By Monique Vigneault
The roar of protest was audible from Queen’s Park on March 15 as hundreds of students skipped school to participate in a global climate change strike.
This new wave of global “school strikes” was spearheaded by Greta Thunberg, a 16-year-old Swedish high school student who stood at the steps of the Swedish parliament and held the first school strike last August.
“You say you love your children above all else and yet you are stealing their future in front of their very eyes,” Thunberg said last year in a call to world leaders.
Thunberg has since been nominated for the Nobel Peace Prize and her school walkout has sparked a global initiative. These walkouts have previously been held under the names of “Fridays for Future,” “Youth for Climate” and “Youth Strike 4 Climate.” They have been held across Canada and almost 100 other countries.

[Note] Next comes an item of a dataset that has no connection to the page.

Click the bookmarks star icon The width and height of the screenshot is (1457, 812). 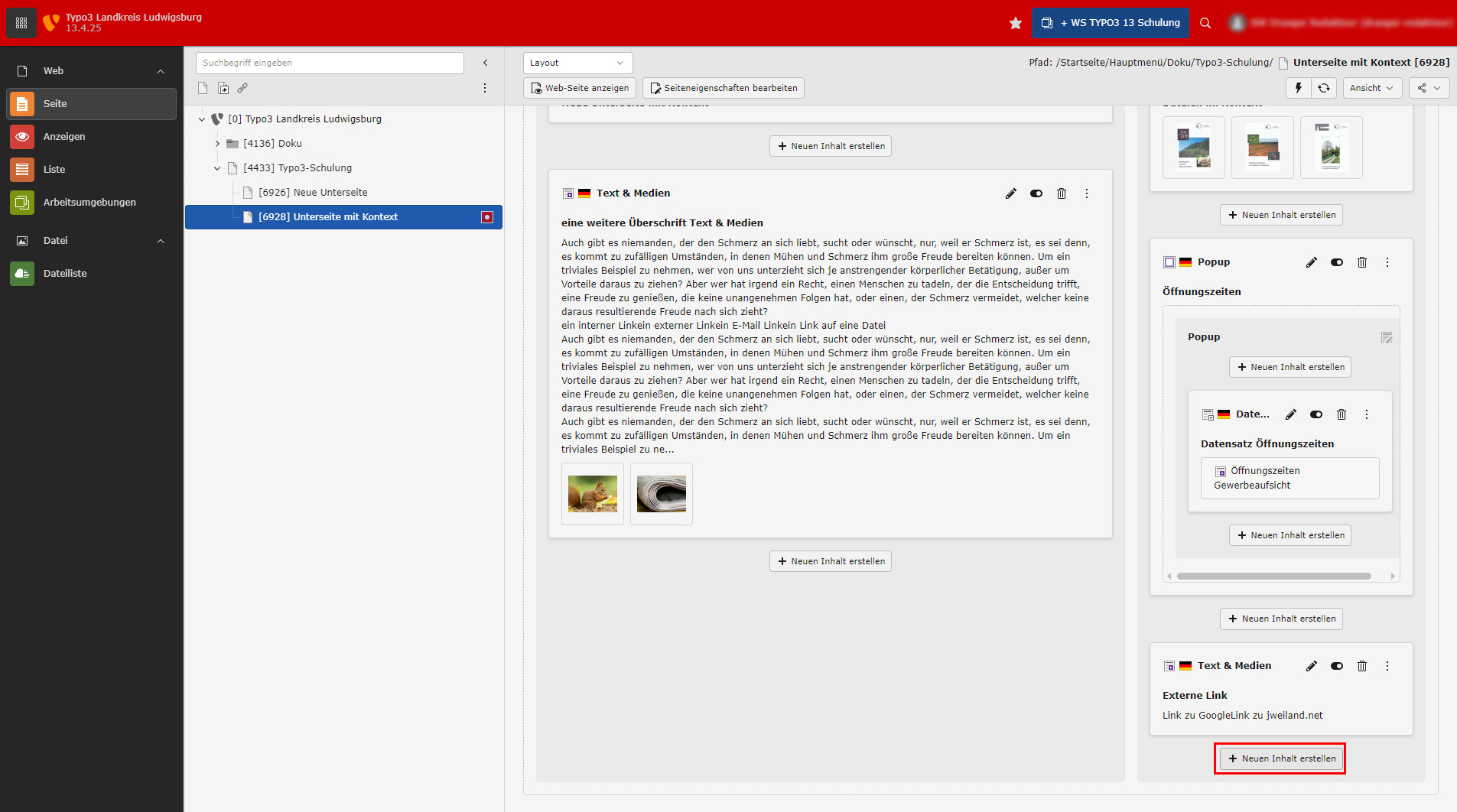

Vincent, 10, and his sister Charlotte, 13, who’d rather be referred to by first name only, skipped school to protest. Vincent says he fears that climate change will impact the planet indelibly.

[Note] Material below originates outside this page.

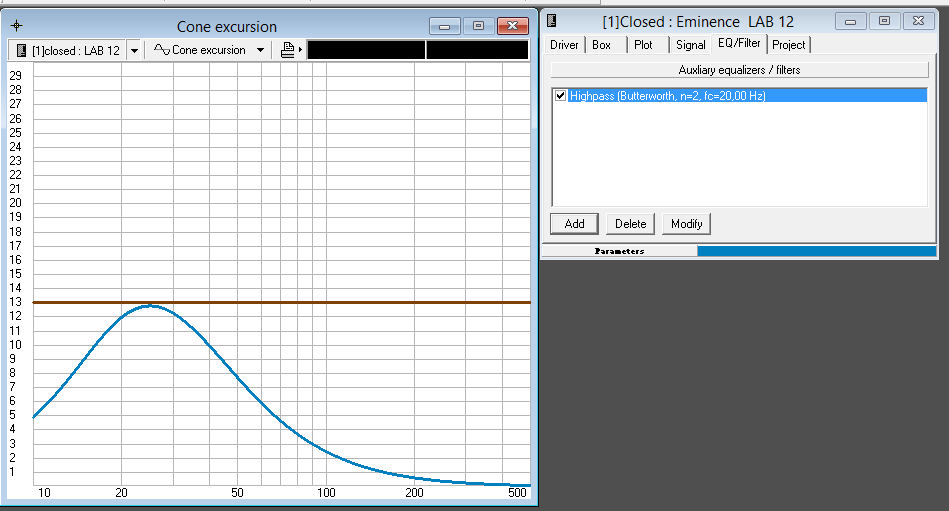Uncheck the Highpass Butterworth filter checkbox

pos(560,96)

“I’m scared of the fact that like, this planet can be different than it is now; that it can be gone,” Vincent said.
Vincent said he is scared for the future of the ozone layer but proposed ways to stop its depletion.
“The one thing is right now we use rockets that shoot in space, and every year they deplete the ozone layer by 0.03 per cent,” Vincent said. “In the future, we can use things like mass drivers that only use electricity and don’t use fossil fuel.”
Some activists like 16-year-old Crimson Carvello said they hope to see more awareness on the agricultural industry’s role in climate change. He said he wants to see more control in the food industry.
“I feel like a lot of people talk about climate change but they don’t talk about the whole aspect of animal agriculture and how much it is affecting the earth.”
According to Statistics Canada, 10 per cent of Canada’s greenhouse gas emissions come from the agricultural industry. Carbon dioxide, methane and nitrous oxide are emitted from crop and livestock production.
Many veterans of the climate change movement, like John Bell, an activist from Socialist Worker, came to support the youth initiative.
“I’ve been doing climate activism for quite a while. But today specifically, I’m mostly here to shut up and listen to young people,” Bell said. “This is their day, it’s going to be their world, their problem.”
However, among other longtime activists like Rene Epacher and Dewan Afzar, who have been protesting since 2008, there’s a sentiment of pessimism over the continued lack of government action.
“We hope that they’re going to do something but personally I think it may be too late. We’re trying to do what we can do, but we don’t have any help from the governments. Now it’s time for the young,” Epacher said.
Epachier said he continues to rally in hopes for “the future of the species and the future of mankind.”